Task goal
Convert all of the records below into a Markdown table with two columns, Row and Line, that gives each line its own numbered row and leaves out blank lines.

[Item position entries]
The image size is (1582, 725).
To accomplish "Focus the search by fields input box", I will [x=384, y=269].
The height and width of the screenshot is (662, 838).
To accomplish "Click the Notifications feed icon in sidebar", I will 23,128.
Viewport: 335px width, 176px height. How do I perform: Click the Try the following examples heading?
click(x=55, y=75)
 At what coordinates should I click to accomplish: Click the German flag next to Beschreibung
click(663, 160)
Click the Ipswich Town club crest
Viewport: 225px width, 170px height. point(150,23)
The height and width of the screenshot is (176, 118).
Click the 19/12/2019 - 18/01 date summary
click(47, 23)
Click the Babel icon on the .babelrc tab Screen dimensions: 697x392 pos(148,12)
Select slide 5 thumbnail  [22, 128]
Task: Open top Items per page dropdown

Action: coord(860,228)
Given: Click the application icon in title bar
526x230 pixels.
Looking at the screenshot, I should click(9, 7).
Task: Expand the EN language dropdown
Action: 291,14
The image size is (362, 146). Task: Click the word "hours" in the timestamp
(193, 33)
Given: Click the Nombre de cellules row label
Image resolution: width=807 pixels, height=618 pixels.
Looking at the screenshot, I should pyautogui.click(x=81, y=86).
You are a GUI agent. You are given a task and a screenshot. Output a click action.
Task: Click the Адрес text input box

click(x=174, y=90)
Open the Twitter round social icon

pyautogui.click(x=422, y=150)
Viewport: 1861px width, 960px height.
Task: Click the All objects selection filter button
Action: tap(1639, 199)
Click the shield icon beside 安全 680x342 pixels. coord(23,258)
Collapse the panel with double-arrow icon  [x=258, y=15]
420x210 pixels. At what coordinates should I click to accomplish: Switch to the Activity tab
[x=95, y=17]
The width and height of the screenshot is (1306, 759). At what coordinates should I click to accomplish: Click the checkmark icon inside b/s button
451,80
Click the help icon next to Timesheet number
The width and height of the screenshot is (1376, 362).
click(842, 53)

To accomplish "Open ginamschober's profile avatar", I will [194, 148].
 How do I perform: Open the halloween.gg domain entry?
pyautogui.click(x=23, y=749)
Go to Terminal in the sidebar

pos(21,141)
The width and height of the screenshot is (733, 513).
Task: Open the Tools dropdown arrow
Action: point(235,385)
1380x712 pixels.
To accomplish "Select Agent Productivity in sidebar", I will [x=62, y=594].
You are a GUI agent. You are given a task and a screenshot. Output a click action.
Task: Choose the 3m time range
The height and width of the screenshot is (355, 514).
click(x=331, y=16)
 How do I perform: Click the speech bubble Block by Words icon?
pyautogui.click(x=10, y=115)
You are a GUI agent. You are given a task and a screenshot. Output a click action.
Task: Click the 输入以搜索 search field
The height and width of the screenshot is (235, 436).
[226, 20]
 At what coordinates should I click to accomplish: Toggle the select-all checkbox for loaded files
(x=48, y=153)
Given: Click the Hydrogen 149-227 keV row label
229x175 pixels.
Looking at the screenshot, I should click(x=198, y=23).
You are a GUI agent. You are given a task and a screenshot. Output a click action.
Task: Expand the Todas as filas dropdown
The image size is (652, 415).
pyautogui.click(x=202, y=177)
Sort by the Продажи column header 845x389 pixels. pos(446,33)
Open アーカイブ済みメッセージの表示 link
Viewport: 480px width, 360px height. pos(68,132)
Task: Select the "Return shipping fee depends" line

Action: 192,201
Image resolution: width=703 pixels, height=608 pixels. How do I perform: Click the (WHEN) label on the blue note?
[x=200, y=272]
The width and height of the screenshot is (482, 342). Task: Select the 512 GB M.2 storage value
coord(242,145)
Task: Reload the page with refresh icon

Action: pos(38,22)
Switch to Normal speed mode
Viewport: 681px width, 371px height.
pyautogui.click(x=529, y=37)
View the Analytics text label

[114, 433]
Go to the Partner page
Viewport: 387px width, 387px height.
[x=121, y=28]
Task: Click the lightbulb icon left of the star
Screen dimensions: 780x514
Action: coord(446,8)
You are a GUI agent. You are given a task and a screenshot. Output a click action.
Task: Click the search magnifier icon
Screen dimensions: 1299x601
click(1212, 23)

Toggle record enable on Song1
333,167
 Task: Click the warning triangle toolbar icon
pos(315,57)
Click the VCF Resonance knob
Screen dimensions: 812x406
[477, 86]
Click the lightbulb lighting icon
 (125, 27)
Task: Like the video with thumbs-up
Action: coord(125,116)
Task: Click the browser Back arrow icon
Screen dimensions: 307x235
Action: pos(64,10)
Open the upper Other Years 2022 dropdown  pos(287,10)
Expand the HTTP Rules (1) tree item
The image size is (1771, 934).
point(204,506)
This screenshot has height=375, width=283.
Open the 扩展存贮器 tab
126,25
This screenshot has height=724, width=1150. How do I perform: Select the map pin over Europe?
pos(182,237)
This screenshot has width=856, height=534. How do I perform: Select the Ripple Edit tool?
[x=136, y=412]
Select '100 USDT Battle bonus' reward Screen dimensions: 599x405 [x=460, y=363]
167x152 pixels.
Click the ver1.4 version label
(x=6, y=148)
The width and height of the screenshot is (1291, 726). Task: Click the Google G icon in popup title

Answer
| Row | Line |
|---|---|
| 1 | The image size is (1582, 725). |
| 2 | To accomplish "Focus the search by fields input box", I will [x=384, y=269]. |
| 3 | The height and width of the screenshot is (662, 838). |
| 4 | To accomplish "Click the Notifications feed icon in sidebar", I will 23,128. |
| 5 | Viewport: 335px width, 176px height. How do I perform: Click the Try the following examples heading? |
| 6 | click(x=55, y=75) |
| 7 |  At what coordinates should I click to accomplish: Click the German flag next to Beschreibung |
| 8 | click(663, 160) |
| 9 | Click the Ipswich Town club crest |
| 10 | Viewport: 225px width, 170px height. point(150,23) |
| 11 | The height and width of the screenshot is (176, 118). |
| 12 | Click the 19/12/2019 - 18/01 date summary |
| 13 | click(47, 23) |
| 14 | Click the Babel icon on the .babelrc tab Screen dimensions: 697x392 pos(148,12) |
| 15 | Select slide 5 thumbnail  [22, 128] |
| 16 | Task: Open top Items per page dropdown |
| 17 | Action: coord(860,228) |
| 18 | Given: Click the application icon in title bar |
| 19 | 526x230 pixels. |
| 20 | Looking at the screenshot, I should click(9, 7). |
| 21 | Task: Expand the EN language dropdown |
| 22 | Action: 291,14 |
| 23 | The image size is (362, 146). Task: Click the word "hours" in the timestamp |
| 24 | (193, 33) |
| 25 | Given: Click the Nombre de cellules row label |
| 26 | Image resolution: width=807 pixels, height=618 pixels. |
| 27 | Looking at the screenshot, I should pyautogui.click(x=81, y=86). |
| 28 | You are a GUI agent. You are given a task and a screenshot. Output a click action. |
| 29 | Task: Click the Адрес text input box |
| 30 | click(x=174, y=90) |
| 31 | Open the Twitter round social icon |
| 32 | pyautogui.click(x=422, y=150) |
| 33 | Viewport: 1861px width, 960px height. |
| 34 | Task: Click the All objects selection filter button |
| 35 | Action: tap(1639, 199) |
| 36 | Click the shield icon beside 安全 680x342 pixels. coord(23,258) |
| 37 | Collapse the panel with double-arrow icon  [x=258, y=15] |
| 38 | 420x210 pixels. At what coordinates should I click to accomplish: Switch to the Activity tab |
| 39 | [x=95, y=17] |
| 40 | The width and height of the screenshot is (1306, 759). At what coordinates should I click to accomplish: Click the checkmark icon inside b/s button |
| 41 | 451,80 |
| 42 | Click the help icon next to Timesheet number |
| 43 | The width and height of the screenshot is (1376, 362). |
| 44 | click(842, 53) |
| 45 | To accomplish "Open ginamschober's profile avatar", I will [194, 148]. |
| 46 |  How do I perform: Open the halloween.gg domain entry? |
| 47 | pyautogui.click(x=23, y=749) |
| 48 | Go to Terminal in the sidebar |
| 49 | pos(21,141) |
| 50 | The width and height of the screenshot is (733, 513). |
| 51 | Task: Open the Tools dropdown arrow |
| 52 | Action: point(235,385) |
| 53 | 1380x712 pixels. |
| 54 | To accomplish "Select Agent Productivity in sidebar", I will [x=62, y=594]. |
| 55 | You are a GUI agent. You are given a task and a screenshot. Output a click action. |
| 56 | Task: Choose the 3m time range |
| 57 | The height and width of the screenshot is (355, 514). |
| 58 | click(x=331, y=16) |
| 59 |  How do I perform: Click the speech bubble Block by Words icon? |
| 60 | pyautogui.click(x=10, y=115) |
| 61 | You are a GUI agent. You are given a task and a screenshot. Output a click action. |
| 62 | Task: Click the 输入以搜索 search field |
| 63 | The height and width of the screenshot is (235, 436). |
| 64 | [226, 20] |
| 65 |  At what coordinates should I click to accomplish: Toggle the select-all checkbox for loaded files |
| 66 | (x=48, y=153) |
| 67 | Given: Click the Hydrogen 149-227 keV row label |
| 68 | 229x175 pixels. |
| 69 | Looking at the screenshot, I should click(x=198, y=23). |
| 70 | You are a GUI agent. You are given a task and a screenshot. Output a click action. |
| 71 | Task: Expand the Todas as filas dropdown |
| 72 | The image size is (652, 415). |
| 73 | pyautogui.click(x=202, y=177) |
| 74 | Sort by the Продажи column header 845x389 pixels. pos(446,33) |
| 75 | Open アーカイブ済みメッセージの表示 link |
| 76 | Viewport: 480px width, 360px height. pos(68,132) |
| 77 | Task: Select the "Return shipping fee depends" line |
| 78 | Action: 192,201 |
| 79 | Image resolution: width=703 pixels, height=608 pixels. How do I perform: Click the (WHEN) label on the blue note? |
| 80 | [x=200, y=272] |
| 81 | The width and height of the screenshot is (482, 342). Task: Select the 512 GB M.2 storage value |
| 82 | coord(242,145) |
| 83 | Task: Reload the page with refresh icon |
| 84 | Action: pos(38,22) |
| 85 | Switch to Normal speed mode |
| 86 | Viewport: 681px width, 371px height. |
| 87 | pyautogui.click(x=529, y=37) |
| 88 | View the Analytics text label |
| 89 | [114, 433] |
| 90 | Go to the Partner page |
| 91 | Viewport: 387px width, 387px height. |
| 92 | [x=121, y=28] |
| 93 | Task: Click the lightbulb icon left of the star |
| 94 | Screen dimensions: 780x514 |
| 95 | Action: coord(446,8) |
| 96 | You are a GUI agent. You are given a task and a screenshot. Output a click action. |
| 97 | Task: Click the search magnifier icon |
| 98 | Screen dimensions: 1299x601 |
| 99 | click(1212, 23) |
| 100 | Toggle record enable on Song1 |
| 101 | 333,167 |
| 102 |  Task: Click the warning triangle toolbar icon |
| 103 | pos(315,57) |
| 104 | Click the VCF Resonance knob |
| 105 | Screen dimensions: 812x406 |
| 106 | [477, 86] |
| 107 | Click the lightbulb lighting icon |
| 108 |  (125, 27) |
| 109 | Task: Like the video with thumbs-up |
| 110 | Action: coord(125,116) |
| 111 | Task: Click the browser Back arrow icon |
| 112 | Screen dimensions: 307x235 |
| 113 | Action: pos(64,10) |
| 114 | Open the upper Other Years 2022 dropdown  pos(287,10) |
| 115 | Expand the HTTP Rules (1) tree item |
| 116 | The image size is (1771, 934). |
| 117 | point(204,506) |
| 118 | This screenshot has height=375, width=283. |
| 119 | Open the 扩展存贮器 tab |
| 120 | 126,25 |
| 121 | This screenshot has height=724, width=1150. How do I perform: Select the map pin over Europe? |
| 122 | pos(182,237) |
| 123 | This screenshot has width=856, height=534. How do I perform: Select the Ripple Edit tool? |
| 124 | [x=136, y=412] |
| 125 | Select '100 USDT Battle bonus' reward Screen dimensions: 599x405 [x=460, y=363] |
| 126 | 167x152 pixels. |
| 127 | Click the ver1.4 version label |
| 128 | (x=6, y=148) |
| 129 | The width and height of the screenshot is (1291, 726). Task: Click the Google G icon in popup title |